McDonalds OpeningA publicidade do McDonald’s é exemplar. A personificação da rede, o Ronald McDonald, é um palhaço sorridente que vive num mundo de fantasia a brincar com a Shaky e o Papaburger, e não um executivo de 60 anos que trabalha de terno num escritório envidraçado em Manhattan e nos fins de semana vai de helicóptero para uma mansão nos Hamptons.

As crianças comem Big Mac’s com a primeira imagem na cabeça. Claro que, a partir dos 10 anos, não acreditam mais nela literalmente, mas em algum nível do inconsciente ainda associam os produtos do McDonald’s àquela figura simpática (que obviamente nada tem em comum com a empresa McDonald’s nem com a comida que ela vende). Se pudessem ver a realidade, será que comeriam tanto hambúrguer com batata frita e tão pouca comida que realmente alimenta?

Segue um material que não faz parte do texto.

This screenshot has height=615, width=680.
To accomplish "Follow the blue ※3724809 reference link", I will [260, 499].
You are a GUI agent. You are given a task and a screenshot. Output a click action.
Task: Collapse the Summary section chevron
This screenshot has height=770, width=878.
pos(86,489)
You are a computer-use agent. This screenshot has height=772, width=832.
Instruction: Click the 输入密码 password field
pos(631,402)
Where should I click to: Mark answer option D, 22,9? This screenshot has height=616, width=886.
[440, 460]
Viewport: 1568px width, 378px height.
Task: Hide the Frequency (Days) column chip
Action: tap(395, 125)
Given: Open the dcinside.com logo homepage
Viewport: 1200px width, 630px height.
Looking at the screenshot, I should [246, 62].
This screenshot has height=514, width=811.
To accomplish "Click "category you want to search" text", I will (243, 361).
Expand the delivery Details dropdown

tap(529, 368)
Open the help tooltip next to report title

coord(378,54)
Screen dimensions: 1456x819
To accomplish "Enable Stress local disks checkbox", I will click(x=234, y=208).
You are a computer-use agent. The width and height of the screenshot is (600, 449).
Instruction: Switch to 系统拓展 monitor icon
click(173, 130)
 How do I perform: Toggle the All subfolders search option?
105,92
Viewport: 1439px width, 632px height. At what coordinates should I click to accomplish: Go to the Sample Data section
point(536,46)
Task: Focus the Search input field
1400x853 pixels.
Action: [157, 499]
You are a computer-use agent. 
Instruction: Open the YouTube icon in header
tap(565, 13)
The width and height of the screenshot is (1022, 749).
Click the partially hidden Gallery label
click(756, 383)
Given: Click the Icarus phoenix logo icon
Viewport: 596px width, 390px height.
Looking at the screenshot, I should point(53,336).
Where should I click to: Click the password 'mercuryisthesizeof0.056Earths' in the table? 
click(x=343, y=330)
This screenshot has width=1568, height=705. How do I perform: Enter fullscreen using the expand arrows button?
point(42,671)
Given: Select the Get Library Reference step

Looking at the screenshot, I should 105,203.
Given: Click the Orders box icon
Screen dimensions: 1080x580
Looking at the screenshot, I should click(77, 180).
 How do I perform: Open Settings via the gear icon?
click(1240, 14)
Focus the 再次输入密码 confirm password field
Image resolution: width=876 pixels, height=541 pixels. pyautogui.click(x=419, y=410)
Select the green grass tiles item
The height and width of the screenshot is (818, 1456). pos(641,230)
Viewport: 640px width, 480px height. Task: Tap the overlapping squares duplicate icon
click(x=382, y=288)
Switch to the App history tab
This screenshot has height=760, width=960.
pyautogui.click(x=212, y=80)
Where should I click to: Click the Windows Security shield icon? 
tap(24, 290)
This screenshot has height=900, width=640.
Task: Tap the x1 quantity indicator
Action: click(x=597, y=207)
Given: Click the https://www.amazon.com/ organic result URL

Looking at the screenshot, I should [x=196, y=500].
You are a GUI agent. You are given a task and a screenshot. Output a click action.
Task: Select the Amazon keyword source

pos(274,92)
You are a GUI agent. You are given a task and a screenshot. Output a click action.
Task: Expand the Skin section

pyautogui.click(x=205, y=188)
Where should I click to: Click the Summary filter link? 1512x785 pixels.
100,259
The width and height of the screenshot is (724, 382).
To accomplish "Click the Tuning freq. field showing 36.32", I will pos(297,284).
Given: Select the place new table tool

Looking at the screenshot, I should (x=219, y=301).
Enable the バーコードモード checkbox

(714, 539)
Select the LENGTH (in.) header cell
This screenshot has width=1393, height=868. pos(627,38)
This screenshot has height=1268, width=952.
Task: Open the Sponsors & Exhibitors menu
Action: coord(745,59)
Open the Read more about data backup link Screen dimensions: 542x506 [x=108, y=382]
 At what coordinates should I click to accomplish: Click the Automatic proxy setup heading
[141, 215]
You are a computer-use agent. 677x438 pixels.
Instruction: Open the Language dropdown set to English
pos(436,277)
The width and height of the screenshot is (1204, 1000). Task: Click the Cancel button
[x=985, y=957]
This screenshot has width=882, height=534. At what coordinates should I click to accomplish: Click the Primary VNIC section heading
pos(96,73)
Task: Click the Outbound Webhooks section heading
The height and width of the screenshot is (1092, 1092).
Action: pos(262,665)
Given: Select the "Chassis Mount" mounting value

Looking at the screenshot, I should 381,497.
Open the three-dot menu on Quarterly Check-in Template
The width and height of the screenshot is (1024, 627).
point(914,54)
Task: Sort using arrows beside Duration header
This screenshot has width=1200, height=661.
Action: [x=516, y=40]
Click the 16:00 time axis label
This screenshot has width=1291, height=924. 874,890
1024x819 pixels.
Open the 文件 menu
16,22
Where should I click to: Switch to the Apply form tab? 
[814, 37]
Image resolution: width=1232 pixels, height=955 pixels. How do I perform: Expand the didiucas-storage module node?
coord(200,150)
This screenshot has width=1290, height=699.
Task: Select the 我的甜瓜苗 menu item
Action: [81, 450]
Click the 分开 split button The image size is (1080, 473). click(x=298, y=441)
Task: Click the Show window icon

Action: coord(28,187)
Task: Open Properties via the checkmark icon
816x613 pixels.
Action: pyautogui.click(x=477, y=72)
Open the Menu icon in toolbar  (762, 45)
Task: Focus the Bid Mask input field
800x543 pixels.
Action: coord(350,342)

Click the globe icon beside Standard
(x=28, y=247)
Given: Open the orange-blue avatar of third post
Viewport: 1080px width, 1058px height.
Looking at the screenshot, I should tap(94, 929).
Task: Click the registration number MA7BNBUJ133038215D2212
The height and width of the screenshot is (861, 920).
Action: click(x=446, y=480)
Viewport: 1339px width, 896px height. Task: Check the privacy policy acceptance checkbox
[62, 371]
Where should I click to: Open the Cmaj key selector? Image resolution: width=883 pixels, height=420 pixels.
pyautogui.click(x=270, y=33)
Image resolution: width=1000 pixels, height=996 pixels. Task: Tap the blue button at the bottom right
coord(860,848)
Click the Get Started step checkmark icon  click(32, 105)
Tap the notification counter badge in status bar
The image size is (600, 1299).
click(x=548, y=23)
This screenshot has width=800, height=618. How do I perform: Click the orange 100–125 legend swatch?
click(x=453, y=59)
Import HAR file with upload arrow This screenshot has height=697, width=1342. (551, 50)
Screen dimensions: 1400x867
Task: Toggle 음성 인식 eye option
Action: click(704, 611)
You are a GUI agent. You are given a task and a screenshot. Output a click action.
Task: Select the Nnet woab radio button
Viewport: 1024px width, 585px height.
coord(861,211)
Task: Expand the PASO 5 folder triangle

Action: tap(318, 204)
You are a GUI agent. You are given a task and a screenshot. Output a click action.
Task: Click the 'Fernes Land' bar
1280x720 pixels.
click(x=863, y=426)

O que Marina tentou fazer na campanha foi associar seu logotipo a um mundo fantástico chamado “nova política”. A contrapropaganda de Dilma, no comercial dos banqueiros felizes em volta da mesa, consistiu em revelar o que, segundo ela, estaria por trás desse quadro ilusório. Ambos os esforços, o de construção e o de desconstrução, foram erigidos sobre uma plataforma de puro marketing.

Qual pasta de dente tem, afinal, a melhor composição? Provavelmente nunca saberemos, e a propaganda já nos acostumou a não nos preocuparmos com isso. Se no mês que vem a concorrente fizer um comercial mais bem feito, trocamos de produto e nem nos lembramos mais do que usávamos antes.